The point is, the battle isn’t over. In fact, it’s just beginning.

At the Great Schools in Wake forum on Saturday, diversity supporter Richard Kahlenburg (senior fellow at the Century Foundation) suggested that Wake County could be divided into a small number of soft assignment zones and still retain diversity as a goal for all of them. Kahlenberg, when I quizzed him on that idea, didn’t want to be pinned down to a specific number of zones, nor did he profess to know the county well enough to say where, exactly, the lines should be drawn.

Still — there are zones, and then there are zones.

A plan could be developed, as Kahlenberg says, to divide Wake into two or three or perhaps four zones while also respecting the need for some rough balance among them (i.e., “diversity”) on the numbers of low-income and low-performing students in each zone. Indeed, the current assignment plan, while it lacks “zone” lines, isn’t far from doing just that.

On the other hand, if John Tedesco has his way, Wake would be split up into about 20 zones, one for each high school, without any regard for diversity. The more zones, the smaller each one will be, and the greater the likelihood that several — in Southeast Raleigh and eastern Wake — will contain only high-poverty neighborhoods.

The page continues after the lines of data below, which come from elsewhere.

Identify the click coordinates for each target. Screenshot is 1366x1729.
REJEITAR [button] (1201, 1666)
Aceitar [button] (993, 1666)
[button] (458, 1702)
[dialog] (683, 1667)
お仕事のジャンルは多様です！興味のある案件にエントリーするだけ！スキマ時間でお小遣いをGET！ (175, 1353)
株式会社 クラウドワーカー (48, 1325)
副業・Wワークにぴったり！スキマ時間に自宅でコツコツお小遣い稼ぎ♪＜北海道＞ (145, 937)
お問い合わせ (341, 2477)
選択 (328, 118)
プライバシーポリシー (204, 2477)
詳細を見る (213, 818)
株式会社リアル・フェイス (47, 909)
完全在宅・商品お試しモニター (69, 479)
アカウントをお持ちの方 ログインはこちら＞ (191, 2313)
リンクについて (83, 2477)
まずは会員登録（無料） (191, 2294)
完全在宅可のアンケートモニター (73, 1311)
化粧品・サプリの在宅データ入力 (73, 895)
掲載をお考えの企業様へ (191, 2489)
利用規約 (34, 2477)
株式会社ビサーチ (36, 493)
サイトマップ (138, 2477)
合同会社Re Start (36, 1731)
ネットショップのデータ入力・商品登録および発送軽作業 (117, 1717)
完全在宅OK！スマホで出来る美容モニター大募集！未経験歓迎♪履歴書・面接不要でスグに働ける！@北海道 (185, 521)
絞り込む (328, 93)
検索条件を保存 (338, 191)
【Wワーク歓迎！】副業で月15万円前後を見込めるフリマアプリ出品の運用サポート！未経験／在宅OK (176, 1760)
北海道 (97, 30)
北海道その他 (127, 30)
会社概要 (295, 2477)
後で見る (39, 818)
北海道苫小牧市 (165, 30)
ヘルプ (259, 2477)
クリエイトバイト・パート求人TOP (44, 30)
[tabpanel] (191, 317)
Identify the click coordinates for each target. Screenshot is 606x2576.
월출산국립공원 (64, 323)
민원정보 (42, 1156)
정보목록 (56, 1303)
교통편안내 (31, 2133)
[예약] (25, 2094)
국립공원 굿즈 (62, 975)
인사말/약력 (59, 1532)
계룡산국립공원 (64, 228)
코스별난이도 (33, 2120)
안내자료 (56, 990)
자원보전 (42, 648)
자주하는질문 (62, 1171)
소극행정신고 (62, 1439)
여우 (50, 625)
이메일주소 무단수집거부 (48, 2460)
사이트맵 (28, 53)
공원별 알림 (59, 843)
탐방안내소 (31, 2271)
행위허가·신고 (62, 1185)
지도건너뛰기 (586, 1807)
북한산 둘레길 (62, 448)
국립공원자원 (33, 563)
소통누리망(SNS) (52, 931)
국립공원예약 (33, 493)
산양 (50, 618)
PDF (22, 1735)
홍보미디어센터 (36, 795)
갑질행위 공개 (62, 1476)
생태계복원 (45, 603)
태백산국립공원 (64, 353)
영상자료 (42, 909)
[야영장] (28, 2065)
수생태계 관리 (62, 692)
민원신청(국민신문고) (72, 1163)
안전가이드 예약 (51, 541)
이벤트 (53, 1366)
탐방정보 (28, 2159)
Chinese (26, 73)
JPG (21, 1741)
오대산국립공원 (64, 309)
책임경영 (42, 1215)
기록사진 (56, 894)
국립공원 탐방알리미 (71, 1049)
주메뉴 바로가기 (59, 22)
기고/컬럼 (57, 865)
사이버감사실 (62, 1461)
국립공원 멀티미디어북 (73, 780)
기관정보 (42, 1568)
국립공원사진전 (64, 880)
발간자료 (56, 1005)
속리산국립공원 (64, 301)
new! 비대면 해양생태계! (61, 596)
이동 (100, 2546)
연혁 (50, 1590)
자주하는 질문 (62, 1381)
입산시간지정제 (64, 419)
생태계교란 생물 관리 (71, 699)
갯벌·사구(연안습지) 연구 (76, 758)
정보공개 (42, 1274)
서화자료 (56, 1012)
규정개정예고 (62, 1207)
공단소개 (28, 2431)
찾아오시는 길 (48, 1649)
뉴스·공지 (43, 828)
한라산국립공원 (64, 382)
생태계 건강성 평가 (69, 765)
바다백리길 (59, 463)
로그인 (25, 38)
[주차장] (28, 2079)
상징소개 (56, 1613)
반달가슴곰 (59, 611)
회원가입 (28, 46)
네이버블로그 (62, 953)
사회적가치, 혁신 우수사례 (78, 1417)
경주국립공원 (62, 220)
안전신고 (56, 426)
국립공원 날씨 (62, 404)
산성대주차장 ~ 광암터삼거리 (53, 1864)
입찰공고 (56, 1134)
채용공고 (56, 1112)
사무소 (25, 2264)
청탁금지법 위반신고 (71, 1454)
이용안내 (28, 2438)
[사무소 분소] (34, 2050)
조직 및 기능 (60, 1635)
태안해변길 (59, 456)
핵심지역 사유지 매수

And of course, once the “have” and “have-not” zones are identified (by realtors, and then by home buyers — and sellers), folks with money will desert the have-not zones and they will become even higher-poverty … and eventually, they’ll be all-poverty. That’s how it works everywhere in America where hard-zone lines are used.

It’s been my theory from the moment I heard that the Majority Five wanted Raleigh attorney Tom Farr as their “special counsel” that Farr would have two jobs:

1) Redraw the lines for the nine school board districts (using the 2010 census data) in time for the 2011 elections.

2) Draw the lines for the school assignment zones.

Farr is an employment lawyer, but his sideline specialty is in legislative apportionment, Republican-style. He’s the man with a computer, the census software, voter-registration software, and making the lines come out so they maximize the number of districts the Republicans can win and minimize the number the Democrats can win. (This usually involves “packing” African-American voters into as few districts as possible.)

I’m not saying the Democrats don’t do the same thing. They do, if they control the redistricting process. But in the case of the school board elections, the school board itself — the Majority Five, in other words — controls it UNLESS …

… UNLESS the General Assembly, in 2011, should decide that the composition of the school board needs a makeover.

If the General Assembly were to determine, e.g., that the board ought to have more districts — 11, say, instead of the current nine — or should have some districts elected at-large, then the General Assembly itself would do the redistricting job.

Something to think about.

In the meantime, though, Farr’s skills may be used (I asked him the question; he declined to answer) on the crafting of community assignment zones per Tedesco’s and the Majority’s Five’s instructions. But that process must be done in public, presumably by Tedesco’s student assignment committee, and will be subjected to intense scrutiny and debate.

It’s in that sense that the process, then, is just starting. It is so not over.